Muamalat.co.id JAKARTA. Harga minyak menunjukkan sedikit kenaikan pada perdagangan Rabu (20/8/2025) pagi, meskipun tetap stabil di kisaran US$ 62 per barel. Pada pukul 07.30 WIB, kontrak minyak mentah West Texas Intermediate (WTI) untuk pengiriman September 2025 di New York Mercantile Exchange tercatat US$ 62,60 per barel. Angka ini merepresentasikan kenaikan tipis 0,40% dari posisi penutupan sehari sebelumnya yang berada di level US$ 62,35 per barel.
Kestabilan harga minyak ini didorong oleh dua faktor utama: laporan awal yang mengindikasikan penurunan persediaan minyak di Amerika Serikat, serta antisipasi investor terhadap potensi kemajuan dalam pembicaraan gencatan senjata antara Ukraina dan Rusia. Kedua sentimen ini memberikan dukungan terhadap pergerakan pasar komoditas.
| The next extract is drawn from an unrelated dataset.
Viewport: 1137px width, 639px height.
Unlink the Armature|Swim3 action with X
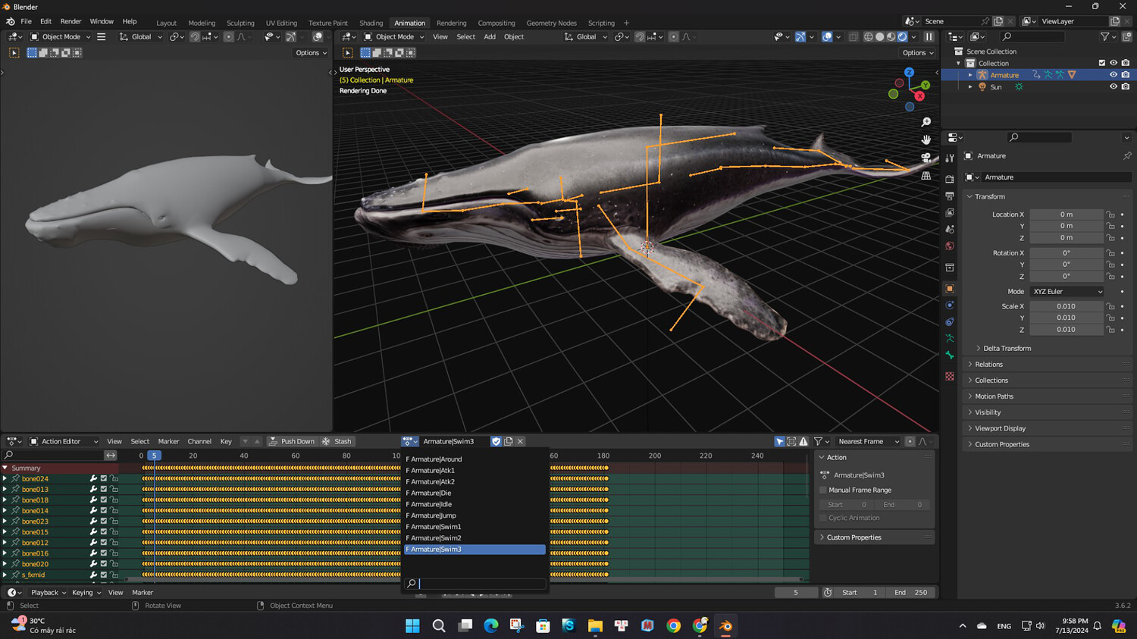pyautogui.click(x=520, y=441)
Berdasarkan informasi yang dihimpun dari Bloomberg, American Petroleum Institute (API) melaporkan adanya penurunan signifikan dalam persediaan minyak mentah AS pekan lalu, yaitu sekitar 2,4 juta barel. Data resmi terkait persediaan ini sangat dinantikan dan akan dirilis pada Rabu malam, yang berpotensi memberikan arah lebih jelas bagi pasar global.
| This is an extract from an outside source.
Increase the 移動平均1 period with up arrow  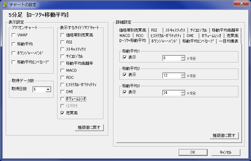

Harga Minyak Masih Dibayangi Gejolak Geopolitik
Pasar terus mencermati dinamika geopolitik, khususnya perkembangan terkait gencatan senjata di Ukraina. Serangkaian upaya pembicaraan tingkat tinggi, yang dimediasi oleh Presiden Donald Trump, menjadi fokus perhatian utama. Potensi kesepakatan damai diharapkan dapat meringankan beberapa pembatasan terhadap ekspor minyak mentah Rusia. Meskipun demikian, perlu diingat bahwa Moskow hingga kini masih mampu mempertahankan sebagian besar pasokan minyaknya ke pasar global.
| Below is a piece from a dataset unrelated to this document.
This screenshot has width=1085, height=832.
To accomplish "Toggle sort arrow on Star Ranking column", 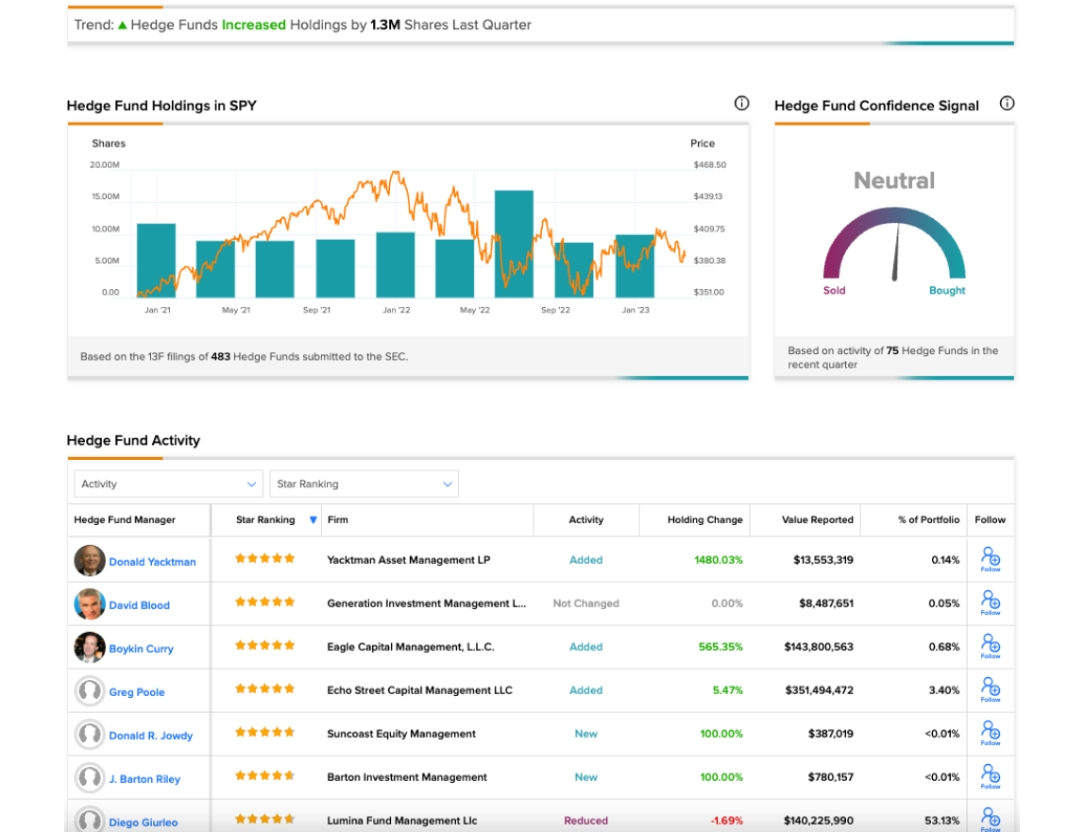I will coord(314,519).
Meskipun ada sentimen positif jangka pendek, prospek harga minyak dalam jangka panjang diperkirakan tetap bearish. Hal ini didasari oleh ekspektasi kelebihan pasokan yang diperkirakan akan terjadi pada akhir tahun 2025, terutama seiring dengan rencana penambahan produksi oleh negara-negara anggota OPEC+.
Ringkasan
Harga minyak menunjukkan kenaikan tipis dan stabil di kisaran US$ 62 per barel, didorong oleh laporan penurunan persediaan minyak di AS dan harapan kemajuan dalam pembicaraan gencatan senjata antara Ukraina dan Rusia. American Petroleum Institute (API) melaporkan penurunan persediaan minyak mentah AS sekitar 2,4 juta barel, dan data resmi akan dirilis untuk memberikan arah pasar yang lebih jelas.
Pasar terus memantau perkembangan geopolitik, khususnya potensi gencatan senjata di Ukraina, yang dimediasi oleh Presiden Donald Trump, dan dampaknya pada ekspor minyak Rusia. Meskipun ada sentimen positif jangka pendek, prospek harga minyak jangka panjang diperkirakan bearish karena ekspektasi kelebihan pasokan pada akhir tahun 2025, seiring rencana penambahan produksi oleh negara-negara anggota OPEC+.